We suggest starting from the museum that was established in 1965 by Arturo Jiménez Borja, and is now operated by the Ministry of Culture. On exhibit are gold artifacts, ornate ceramic vessels, and textiles discovered by archeologists in and around the ancient city.
The museum displays examples of artifacts from the various people who occupied Pachacamac over its 1,500 year history. There is an entrance fee of S/8.00 for adults or S/4.00 for students, teachers, and seniors. You must bring your student I.D. to receive the discount.
Next, venture out onto the ancient cubed adobe temples that are emblematic of the coastal dwellers from the third, fourth and fifth centuries A.D. You’ll see the classic three color (black-red-white) style that is know as the Interlocking or Lima style.
The most iconic of these temples are the Templo Viejo, Templo de Urpiwachak, and Templo Pintado.
Then, explore the tombs of the Wari Empire from 500 A.D. – 1200 A.D. The best of these is the Temple de Pachacamac, which you can enter by following a zig-zag trail that leads you to a large square courtyard. According to Max Uhle, who excavated the temple in 1903, there may be up to 30,000 human remains still buried around the temple.

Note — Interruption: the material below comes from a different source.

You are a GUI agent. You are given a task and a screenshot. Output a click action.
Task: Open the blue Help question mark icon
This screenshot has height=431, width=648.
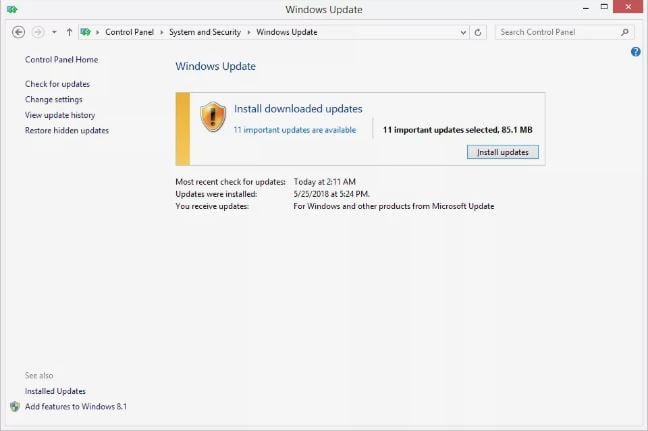(x=635, y=51)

Finally, you can visit the adobe pyramids that were built around 1200 A.D.- 1450 A.D. Around the pyramids you’ll see small enclosures that lead to structures which were built for worshipping the Sun.
Each trail and corridor can lead you to the next great discovery.
It is recommended that you take a taxi to get to Pachacamac from Lima. The taxi should cost you between S/35.00- S/50.00. Some taxi drivers may not want to drive all the way there, so it might take a few attempts to find one who’s willing. We suggest booking transportation through your hotel or travel agency.
If you’re feeling adventurous, the site is also accessible via bus or combi (city van). This route is less comfortable and takes twice as long.
If you decide to take a bus, you can catch one of the many buses that go to Pachacamac on Avenue Javier Prado. Make sure you catch the eastbound bus. It will take about two hours, so be patient. You’ll pass through La Molina and Cieneguilla before reaching the town of Pachacamac.
If you get lost, ask for “el museo de Pachacamac” and every local will know how to guide you.
What to bring
Whether you plan on going during summer or winter, there are a few essential items you’ll need to bring.
First, you’ll need a substantial bottle of sun block of SPF 40 or higher. The sun is really strong out there and there are few places for shade. We also recommend wearing sunglasses and a hat with a visor to protect your head and eyes from the UV rays.
Second, you’ll need reliable and comfortable footwear. Sneaker or hiking boots are best for the terrain. It might be a good idea to bring an extra pair of socks if you go in the summer months.
Finally, bring a camera. There are many unique photo opportunities that you won’t want to miss.